There is extensive research on intervening with single forms of maltreatment. However, there is limited research on overlapping multiple maltreatment. Trauma – Focused CBT being the one intervention which is associated with more favourable outcomes, and parenting interventions are effective.

Intervening with the many areas of potential adversity parental mental health, substance misuse violence in the home and the community is far more challenging and requires collaborative services. There is a need for further primary, as well as secondary and tertiary prevention activities, including strengthening communities and families, building resilience and support to provide trauma- informed services. (Gentry and Paterson, 2021)

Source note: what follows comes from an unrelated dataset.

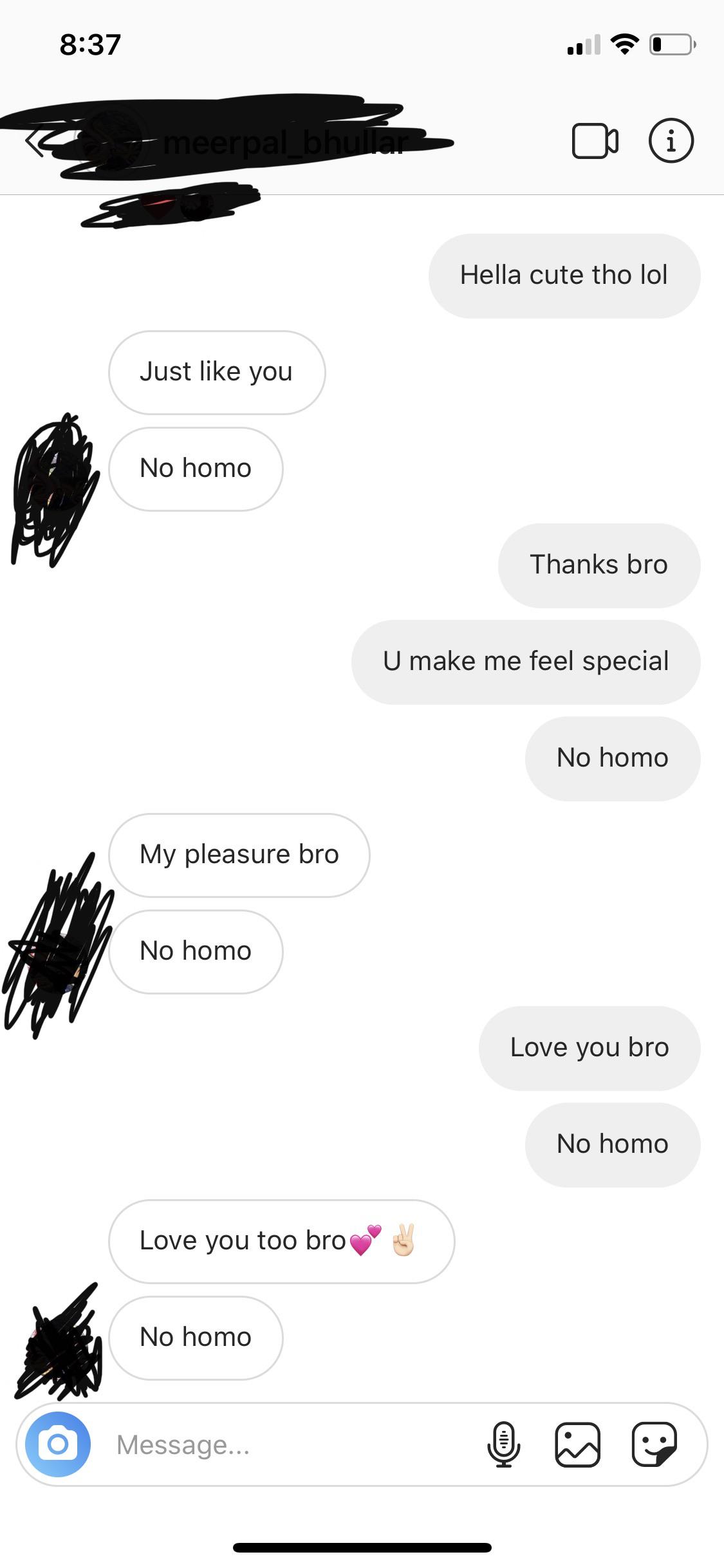Viewport: 724px width, 1568px height.
Task: Tap the battery indicator in status bar
Action: point(673,44)
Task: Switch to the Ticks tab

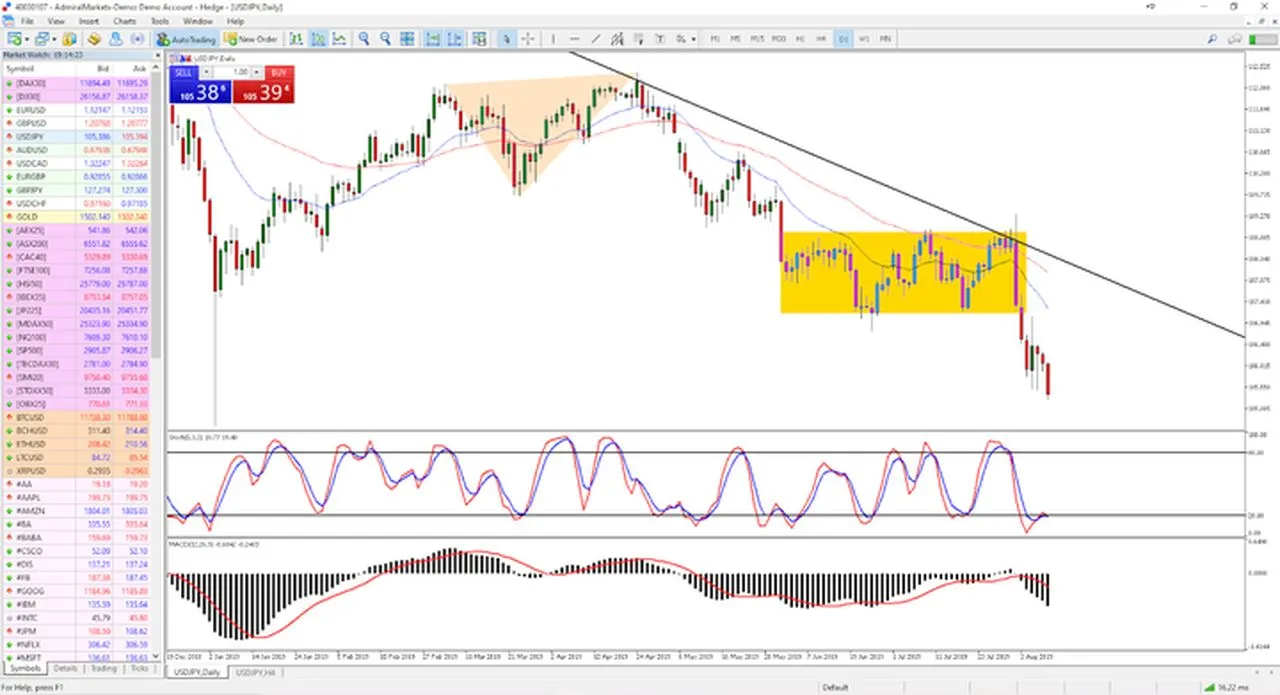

A modular approach which provides a library of interventions derived from common treatment elements, can be integrated to meet complex needs children, parents, and families when significant adversities are identified. The approach works well in practice. Although it includes an effective model of intervention for mental health concerns of children and young people, further research is required to evaluate the effectiveness to reduce longer term morbidity and mortality.

Van IJzendoorn and colleagues (2020) conducted an umbrella synthesis of meta-analyses on child maltreatment antecedents and interventions. They concluded that there was now good evidence to identify parental risk factors for maltreatment. These risk factors include parents who have themselves been victims of child maltreatment, been subjected to interpersonal violence, had negative personality attributes associated with mental health disorders, and have limited social and material resources.

However, they noted there was a “‘power failure’ of interventions to prevent or decrease child abuse and neglect in the next generation, with the effect sizes for intervention being substantially smaller than the effect sizes for most of the antecedents of child maltreatment” (Van IJzendoorn et al., 2020, p. 283). They further commented,

The scarcity of evidence-based means to break the circle of maltreatment is deplorable. Child maltreatment is a widespread global phenomenon affecting the lives of millions of children all over the world, which is a betrayal of the United Nations Convention on the Rights of the Child (United Nations, 1989)” (p. 284).


Finkelhor, D., Omrod, R. K., & Turner, H. A. (2007). Poly-victimisation: A neglected component in child victimization. Child Abuse and Neglect, 31, 7–26.

Radford, L., Corral, S., Bradley, C., et al. (2011). Child abuse and neglect in the UK Today. London: NSPCC. https://learning.nspcc.org.uk/media/1042/child-abuse-neglect-uk-today-research-report.pdf

Van IJzendoorn, M. H., Bakermans-Kranenburg, M. J., Coughlan, B., & Reijman, S. (2020). Differential susceptibility perspective on risk and resilience. Journal of Child Psychology and Psychiatry, 61(3), 272–290.